Finanzbedarf ermitteln
Nachdem Sie ausgerechnet haben, bis zu welcher Höhe Sie sich eine Kreditrate leisten können, kennen Sie die maximal mögliche Finanzierungssumme. Mit ihr ist der Rahmen für die erfolgreiche Immobiliensuche abgesteckt. Haben Sie ein Objekt gefunden, das Sie gerne kaufen möchten, müssen Sie als nächstes den exakten Finanzbedarf ermitteln. Neben dem reinen Kaufpreis für eine bestehende Immobilie oder der Bausumme bei einem Neubau gilt es dabei auch die Nebenkosten zu berücksichtigen. Sie können bis zu zehn Prozent ausmachen.
Ist ein Makler am Kauf beteiligt, beträgt dessen Provision je nach Region und Objektpreis zwischen drei und sechs Prozent der Kaufsumme. Die Courtage für den Vermittler stellt somit neben der Grunderwerbssteuer von zumeist 3,5 Prozent des Kaufpreises den größten Posten dar. Weitere Kosten entstehen beim Notar und für die Eintragung ins Grundbuch. Beide Positionen zusammen schlagen mit weiteren rund 1,5 Prozent zu Buche. Alle genannten Nebenkosten müssen in den Gesamtfinanzbedarf eingerechnet werden, damit am Ende nicht plötzlich eine Finanzierungslücke auftaucht.

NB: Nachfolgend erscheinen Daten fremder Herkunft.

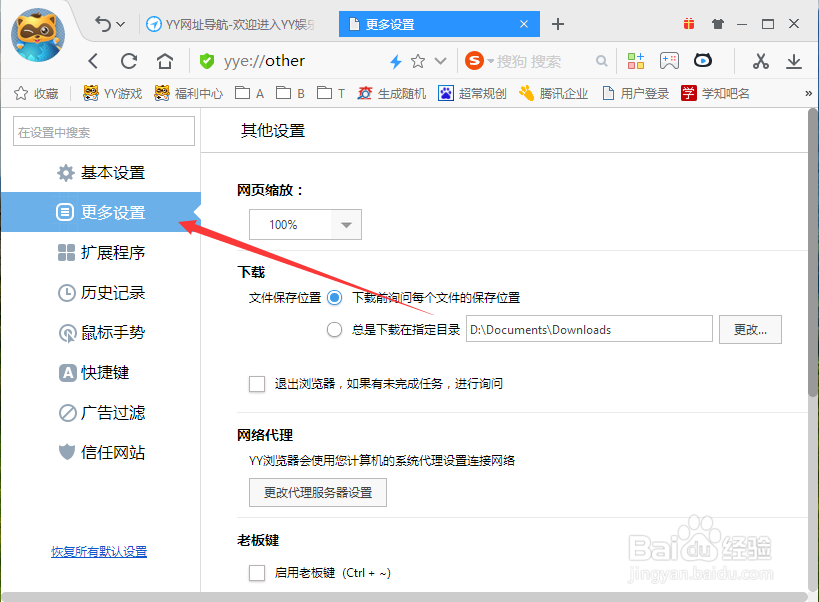The width and height of the screenshot is (819, 602).
Task: Select ask before each download radio button
Action: [x=334, y=297]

Möchten Sie ein bereits bestehendes Haus kaufen, muss dessen Zustand kritisch unter die Lupe genommen werden. Falls absehbar Sanierungsbedarf besteht, zum Beispiel am Dach, bei den Fenstern oder der Heizung, sollten diese Kosten bei der Finanzierung ebenfalls Berücksichtigung finden. Auch bei einem Neubau sollten Sie genau prüfen, ob irgendwo versteckte Kosten lauern. Ein scheinbar besonders günstiges Grundstück kann zum Beispiel dann sehr schnell sehr teuer werden, wenn Erschließungskosten noch separat gezahlt werden müssen. Für den Bau einer Zuwegung und den Anschluss ans Kanalnetz werden schnell einige tausend Euro fällig.